Pointing records for text and elements →
--------------------------------
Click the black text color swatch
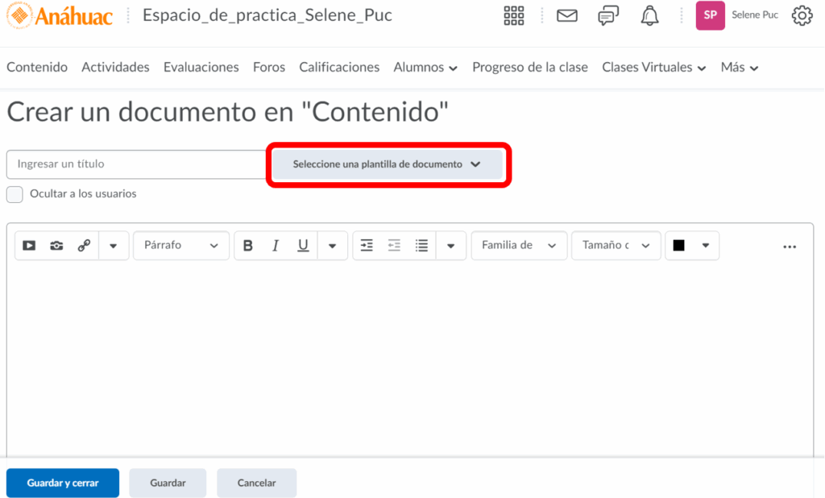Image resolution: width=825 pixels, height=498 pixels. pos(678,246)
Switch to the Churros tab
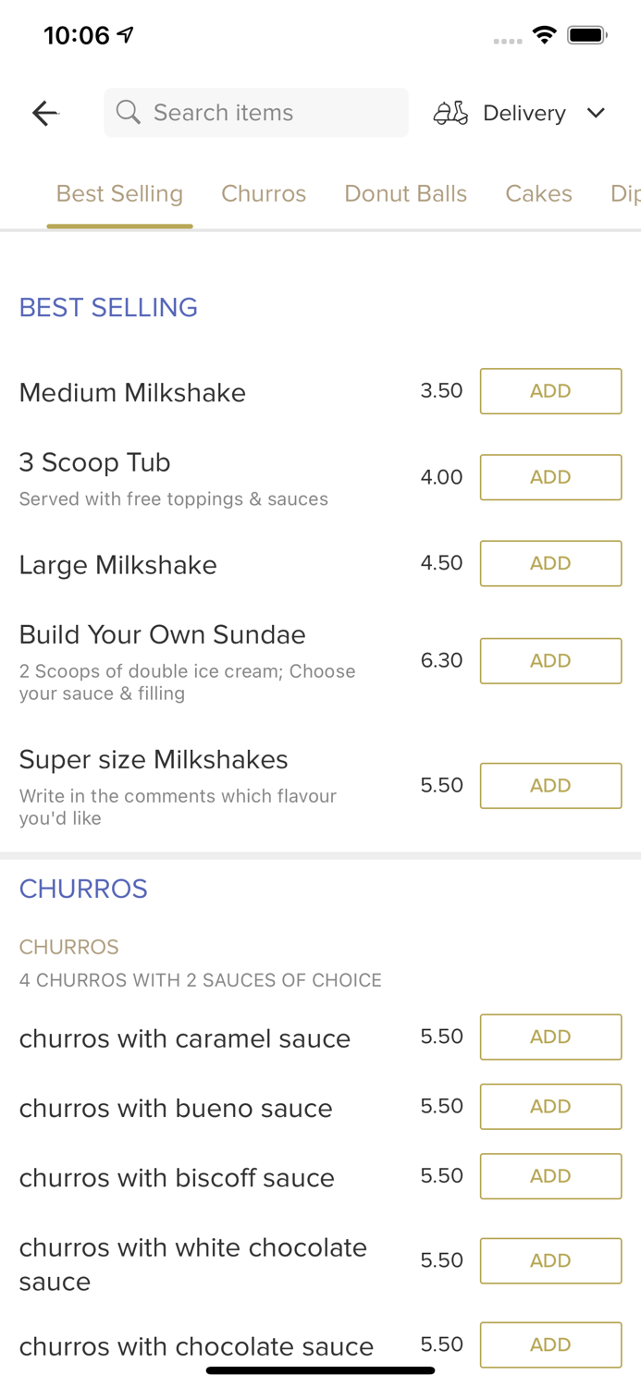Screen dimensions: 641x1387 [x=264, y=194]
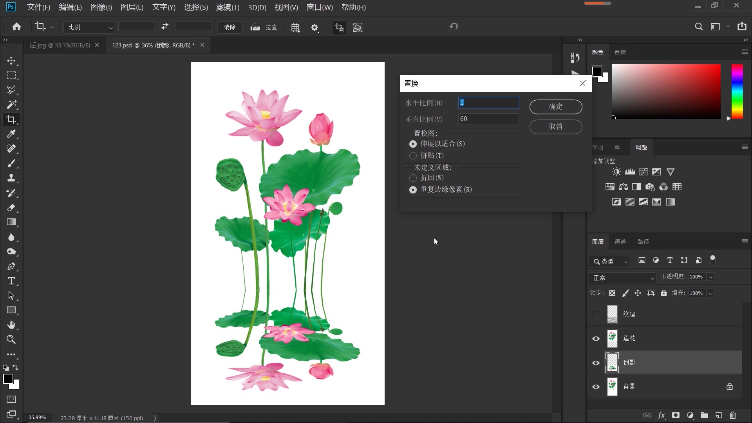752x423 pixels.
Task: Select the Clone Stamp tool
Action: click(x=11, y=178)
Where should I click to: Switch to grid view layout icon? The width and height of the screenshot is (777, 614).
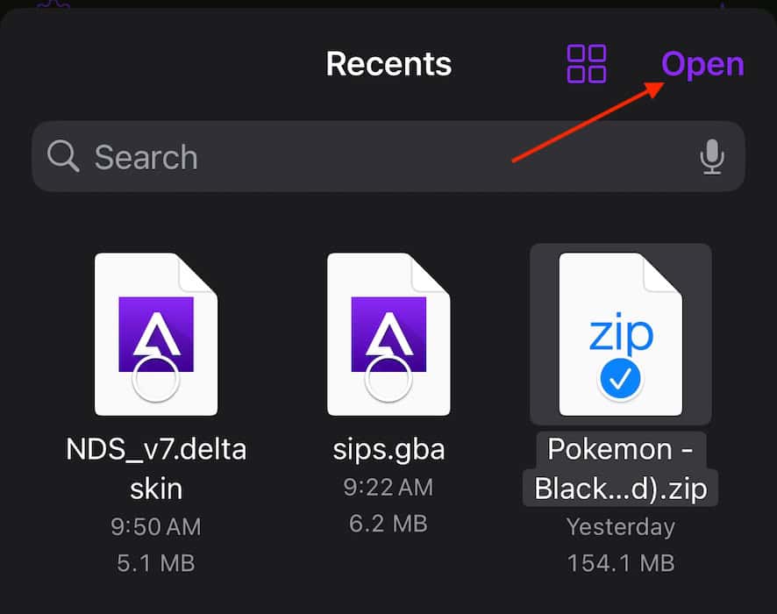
--------------------------------
What this task involves → Give the records above again, changing "Churros" to "Favorites" and keeping everything else the same. Leave out the pictures.

Answer →
Click the black text color swatch
Image resolution: width=825 pixels, height=498 pixels. pos(678,246)
Switch to the Favorites tab
Screen dimensions: 641x1387 [x=264, y=194]
752x423 pixels.
Task: Select the Clone Stamp tool
Action: click(x=11, y=178)
Where should I click to: Switch to grid view layout icon? The width and height of the screenshot is (777, 614).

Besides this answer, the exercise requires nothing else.